Em 2011, ano em que a 'Troika' regressou a Portugal, os Deolinda apresentaram o tema “Parva que sou”, que acabou por inspirar o movimento Geração à Rasca, “que foi a maior manifestação política desde o 25 de Abril”.

No âmbito de uma investigação que Luís de Freitas Branco está a fazer sobre “A música, o conflito e as canções de protesto de 2011”, fez recentemente um “levantamento documental, e o que se descrevia da população portuguesa antes do ‘Parva que sou’ é que estava numa apatia, não ia à rua e não fazia nada”.

“E foi uma canção que alterou isto tudo”, disse, recordando que “sempre que houve momentos de conflito na sociedade portuguesa, houve uma reação imediata da música”.

O partido de extrema-direita Chega elegeu 48 deputados nas legislativas de domingo, obtendo 18,06% dos votos, reforçando a sua posição de terceira maior força política na Assembleia da República.

Nas eleições anteriores, em 2022, o partido tinha elegido 12 deputados.

“Eu tenho a certeza que o Chega vai mexer muito com a canção portuguesa”, afirmou Luís de Freitas Branco.

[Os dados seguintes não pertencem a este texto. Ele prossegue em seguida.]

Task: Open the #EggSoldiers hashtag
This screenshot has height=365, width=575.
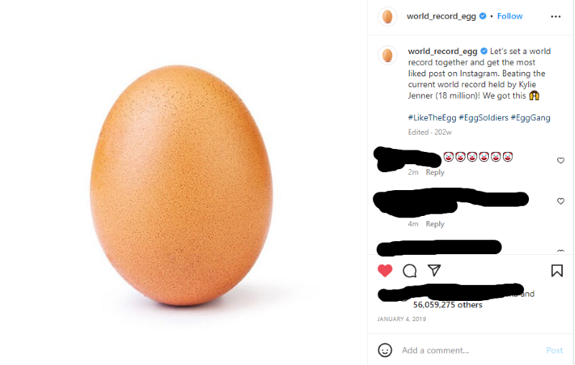Action: 483,118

O álbum de estreia do ‘supergrupo’, assumidamente interventivo, Cara de Espelho, homónimo e editado recentemente, tem um tema sobre o líder do Chega - “Dr. Coisinho”, que inclui versos como “O Dr. Coisinho vem coisificar o medo/ Ai ó mulher é branco/ Ai ó mulher é preto/ O Dr. Coisinho vem quantificar o erro/ Ai ó qu'ele é cigano/ Ai ó qu'ele é o demo”.